----- Working data

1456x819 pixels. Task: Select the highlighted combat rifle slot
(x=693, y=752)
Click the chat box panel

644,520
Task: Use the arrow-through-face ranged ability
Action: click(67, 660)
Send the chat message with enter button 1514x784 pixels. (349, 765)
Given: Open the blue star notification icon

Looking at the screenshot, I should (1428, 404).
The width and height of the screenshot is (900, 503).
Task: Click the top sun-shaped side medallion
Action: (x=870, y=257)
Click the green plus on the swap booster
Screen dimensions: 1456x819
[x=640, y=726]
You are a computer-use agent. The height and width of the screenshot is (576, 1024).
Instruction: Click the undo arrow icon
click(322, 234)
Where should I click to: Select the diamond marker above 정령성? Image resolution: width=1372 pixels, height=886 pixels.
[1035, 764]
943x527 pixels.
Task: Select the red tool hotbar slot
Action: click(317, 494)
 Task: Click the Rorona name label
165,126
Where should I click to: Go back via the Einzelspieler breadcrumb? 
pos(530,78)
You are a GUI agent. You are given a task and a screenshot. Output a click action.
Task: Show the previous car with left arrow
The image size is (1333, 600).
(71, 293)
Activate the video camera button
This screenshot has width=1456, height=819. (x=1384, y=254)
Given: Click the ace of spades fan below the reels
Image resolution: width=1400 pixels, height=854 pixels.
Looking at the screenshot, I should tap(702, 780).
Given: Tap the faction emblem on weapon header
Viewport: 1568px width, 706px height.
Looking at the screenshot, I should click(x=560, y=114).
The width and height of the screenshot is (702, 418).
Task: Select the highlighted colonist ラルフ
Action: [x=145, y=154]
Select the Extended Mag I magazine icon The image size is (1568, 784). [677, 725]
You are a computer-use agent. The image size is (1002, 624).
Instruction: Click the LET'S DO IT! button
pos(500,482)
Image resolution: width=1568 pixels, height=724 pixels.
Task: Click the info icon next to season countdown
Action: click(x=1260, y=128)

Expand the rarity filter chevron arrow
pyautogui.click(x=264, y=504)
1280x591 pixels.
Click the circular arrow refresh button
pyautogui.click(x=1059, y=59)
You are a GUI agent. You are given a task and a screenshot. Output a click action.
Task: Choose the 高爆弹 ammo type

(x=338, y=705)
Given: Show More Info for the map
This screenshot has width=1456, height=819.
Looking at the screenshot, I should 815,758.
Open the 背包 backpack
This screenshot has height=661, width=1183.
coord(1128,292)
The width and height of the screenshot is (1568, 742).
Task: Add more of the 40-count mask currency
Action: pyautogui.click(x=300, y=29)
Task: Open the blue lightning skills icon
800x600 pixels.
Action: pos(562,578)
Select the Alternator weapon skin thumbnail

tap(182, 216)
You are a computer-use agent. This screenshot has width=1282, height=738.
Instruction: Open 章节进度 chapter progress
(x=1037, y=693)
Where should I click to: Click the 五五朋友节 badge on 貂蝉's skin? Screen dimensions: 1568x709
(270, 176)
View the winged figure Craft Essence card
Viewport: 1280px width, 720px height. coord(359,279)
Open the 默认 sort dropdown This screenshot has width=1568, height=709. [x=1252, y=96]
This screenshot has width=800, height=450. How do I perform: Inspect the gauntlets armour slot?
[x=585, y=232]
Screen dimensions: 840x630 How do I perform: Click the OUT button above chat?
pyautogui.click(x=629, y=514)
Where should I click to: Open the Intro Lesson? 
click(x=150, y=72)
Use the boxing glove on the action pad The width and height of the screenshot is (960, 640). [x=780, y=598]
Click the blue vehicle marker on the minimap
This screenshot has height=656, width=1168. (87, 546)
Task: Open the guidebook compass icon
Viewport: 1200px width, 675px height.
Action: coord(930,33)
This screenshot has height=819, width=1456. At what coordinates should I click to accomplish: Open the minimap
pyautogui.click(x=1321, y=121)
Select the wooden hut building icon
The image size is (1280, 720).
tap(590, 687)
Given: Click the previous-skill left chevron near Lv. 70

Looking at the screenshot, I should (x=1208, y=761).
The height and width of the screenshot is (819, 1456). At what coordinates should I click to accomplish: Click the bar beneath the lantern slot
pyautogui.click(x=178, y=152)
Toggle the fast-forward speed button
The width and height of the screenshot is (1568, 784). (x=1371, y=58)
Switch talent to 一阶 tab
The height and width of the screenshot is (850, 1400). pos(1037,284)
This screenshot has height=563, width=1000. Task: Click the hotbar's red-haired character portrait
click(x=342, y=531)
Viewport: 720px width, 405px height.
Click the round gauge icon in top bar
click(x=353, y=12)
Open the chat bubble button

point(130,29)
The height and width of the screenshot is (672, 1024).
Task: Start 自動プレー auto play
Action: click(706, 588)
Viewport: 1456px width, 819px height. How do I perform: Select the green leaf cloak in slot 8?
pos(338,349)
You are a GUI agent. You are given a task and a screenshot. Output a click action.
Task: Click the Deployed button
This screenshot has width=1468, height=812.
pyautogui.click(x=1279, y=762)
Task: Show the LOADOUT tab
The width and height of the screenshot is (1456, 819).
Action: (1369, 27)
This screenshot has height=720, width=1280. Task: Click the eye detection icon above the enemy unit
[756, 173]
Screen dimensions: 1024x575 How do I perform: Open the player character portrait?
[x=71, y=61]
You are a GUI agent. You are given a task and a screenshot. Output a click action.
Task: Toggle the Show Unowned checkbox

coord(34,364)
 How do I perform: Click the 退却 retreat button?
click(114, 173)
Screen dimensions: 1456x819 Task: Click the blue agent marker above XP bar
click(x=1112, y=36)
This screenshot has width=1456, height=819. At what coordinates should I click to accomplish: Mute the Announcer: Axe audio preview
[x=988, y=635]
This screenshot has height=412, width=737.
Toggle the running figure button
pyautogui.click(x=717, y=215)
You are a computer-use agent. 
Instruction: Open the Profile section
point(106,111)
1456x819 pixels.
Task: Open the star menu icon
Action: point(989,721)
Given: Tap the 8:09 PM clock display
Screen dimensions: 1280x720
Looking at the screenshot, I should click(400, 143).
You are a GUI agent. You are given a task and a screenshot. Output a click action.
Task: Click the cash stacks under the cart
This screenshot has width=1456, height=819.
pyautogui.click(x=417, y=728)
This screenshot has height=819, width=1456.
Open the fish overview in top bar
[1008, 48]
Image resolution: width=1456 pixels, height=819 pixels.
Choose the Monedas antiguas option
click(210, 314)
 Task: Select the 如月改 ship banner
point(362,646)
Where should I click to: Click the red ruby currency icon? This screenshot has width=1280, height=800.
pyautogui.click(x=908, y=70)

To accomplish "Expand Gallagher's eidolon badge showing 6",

----------

# To be done:
Please swap "undo arrow icon" for "redo arrow icon" throughout the data above and give all of it again, with everything else unchanged.

# Correct output:
1456x819 pixels. Task: Select the highlighted combat rifle slot
(x=693, y=752)
Click the chat box panel

644,520
Task: Use the arrow-through-face ranged ability
Action: click(67, 660)
Send the chat message with enter button 1514x784 pixels. (349, 765)
Given: Open the blue star notification icon

Looking at the screenshot, I should (1428, 404).
The width and height of the screenshot is (900, 503).
Task: Click the top sun-shaped side medallion
Action: (x=870, y=257)
Click the green plus on the swap booster
Screen dimensions: 1456x819
[x=640, y=726]
You are a computer-use agent. The height and width of the screenshot is (576, 1024).
Instruction: Click the redo arrow icon
click(322, 234)
Where should I click to: Select the diamond marker above 정령성? Image resolution: width=1372 pixels, height=886 pixels.
[1035, 764]
943x527 pixels.
Task: Select the red tool hotbar slot
Action: click(317, 494)
 Task: Click the Rorona name label
165,126
Where should I click to: Go back via the Einzelspieler breadcrumb? 
pos(530,78)
You are a GUI agent. You are given a task and a screenshot. Output a click action.
Task: Show the previous car with left arrow
The image size is (1333, 600).
(71, 293)
Activate the video camera button
This screenshot has width=1456, height=819. (x=1384, y=254)
Given: Click the ace of spades fan below the reels
Image resolution: width=1400 pixels, height=854 pixels.
Looking at the screenshot, I should tap(702, 780).
Given: Tap the faction emblem on weapon header
Viewport: 1568px width, 706px height.
Looking at the screenshot, I should click(x=560, y=114).
The width and height of the screenshot is (702, 418).
Task: Select the highlighted colonist ラルフ
Action: [x=145, y=154]
Select the Extended Mag I magazine icon The image size is (1568, 784). [677, 725]
You are a computer-use agent. The image size is (1002, 624).
Instruction: Click the LET'S DO IT! button
pos(500,482)
Image resolution: width=1568 pixels, height=724 pixels.
Task: Click the info icon next to season countdown
Action: click(x=1260, y=128)

Expand the rarity filter chevron arrow
pyautogui.click(x=264, y=504)
1280x591 pixels.
Click the circular arrow refresh button
pyautogui.click(x=1059, y=59)
You are a GUI agent. You are given a task and a screenshot. Output a click action.
Task: Choose the 高爆弹 ammo type

(x=338, y=705)
Given: Show More Info for the map
This screenshot has width=1456, height=819.
Looking at the screenshot, I should 815,758.
Open the 背包 backpack
This screenshot has height=661, width=1183.
coord(1128,292)
The width and height of the screenshot is (1568, 742).
Task: Add more of the 40-count mask currency
Action: pyautogui.click(x=300, y=29)
Task: Open the blue lightning skills icon
800x600 pixels.
Action: pos(562,578)
Select the Alternator weapon skin thumbnail

tap(182, 216)
You are a computer-use agent. This screenshot has width=1282, height=738.
Instruction: Open 章节进度 chapter progress
(x=1037, y=693)
Where should I click to: Click the 五五朋友节 badge on 貂蝉's skin? Screen dimensions: 1568x709
(270, 176)
View the winged figure Craft Essence card
Viewport: 1280px width, 720px height. coord(359,279)
Open the 默认 sort dropdown This screenshot has width=1568, height=709. [x=1252, y=96]
This screenshot has width=800, height=450. How do I perform: Inspect the gauntlets armour slot?
[x=585, y=232]
Screen dimensions: 840x630 How do I perform: Click the OUT button above chat?
pyautogui.click(x=629, y=514)
Where should I click to: Open the Intro Lesson? 
click(x=150, y=72)
Use the boxing glove on the action pad The width and height of the screenshot is (960, 640). [x=780, y=598]
Click the blue vehicle marker on the minimap
This screenshot has height=656, width=1168. (87, 546)
Task: Open the guidebook compass icon
Viewport: 1200px width, 675px height.
Action: coord(930,33)
This screenshot has height=819, width=1456. At what coordinates should I click to accomplish: Open the minimap
pyautogui.click(x=1321, y=121)
Select the wooden hut building icon
The image size is (1280, 720).
tap(590, 687)
Given: Click the previous-skill left chevron near Lv. 70

Looking at the screenshot, I should (x=1208, y=761).
The height and width of the screenshot is (819, 1456). At what coordinates should I click to accomplish: Click the bar beneath the lantern slot
pyautogui.click(x=178, y=152)
Toggle the fast-forward speed button
The width and height of the screenshot is (1568, 784). (x=1371, y=58)
Switch talent to 一阶 tab
The height and width of the screenshot is (850, 1400). pos(1037,284)
This screenshot has height=563, width=1000. Task: Click the hotbar's red-haired character portrait
click(x=342, y=531)
Viewport: 720px width, 405px height.
Click the round gauge icon in top bar
click(x=353, y=12)
Open the chat bubble button

point(130,29)
The height and width of the screenshot is (672, 1024).
Task: Start 自動プレー auto play
Action: click(706, 588)
Viewport: 1456px width, 819px height. How do I perform: Select the green leaf cloak in slot 8?
pos(338,349)
You are a GUI agent. You are given a task and a screenshot. Output a click action.
Task: Click the Deployed button
This screenshot has width=1468, height=812.
pyautogui.click(x=1279, y=762)
Task: Show the LOADOUT tab
The width and height of the screenshot is (1456, 819).
Action: (1369, 27)
This screenshot has height=720, width=1280. Task: Click the eye detection icon above the enemy unit
[756, 173]
Screen dimensions: 1024x575 How do I perform: Open the player character portrait?
[x=71, y=61]
You are a GUI agent. You are given a task and a screenshot. Output a click action.
Task: Toggle the Show Unowned checkbox

coord(34,364)
 How do I perform: Click the 退却 retreat button?
click(114, 173)
Screen dimensions: 1456x819 Task: Click the blue agent marker above XP bar
click(x=1112, y=36)
This screenshot has width=1456, height=819. At what coordinates should I click to accomplish: Mute the Announcer: Axe audio preview
[x=988, y=635]
This screenshot has height=412, width=737.
Toggle the running figure button
pyautogui.click(x=717, y=215)
You are a computer-use agent. 
Instruction: Open the Profile section
point(106,111)
1456x819 pixels.
Task: Open the star menu icon
Action: point(989,721)
Given: Tap the 8:09 PM clock display
Screen dimensions: 1280x720
Looking at the screenshot, I should click(400, 143).
You are a GUI agent. You are given a task and a screenshot. Output a click action.
Task: Click the cash stacks under the cart
This screenshot has width=1456, height=819.
pyautogui.click(x=417, y=728)
This screenshot has height=819, width=1456.
Open the fish overview in top bar
[1008, 48]
Image resolution: width=1456 pixels, height=819 pixels.
Choose the Monedas antiguas option
click(210, 314)
 Task: Select the 如月改 ship banner
point(362,646)
Where should I click to: Click the red ruby currency icon? This screenshot has width=1280, height=800.
pyautogui.click(x=908, y=70)

To accomplish "Expand Gallagher's eidolon badge showing 6",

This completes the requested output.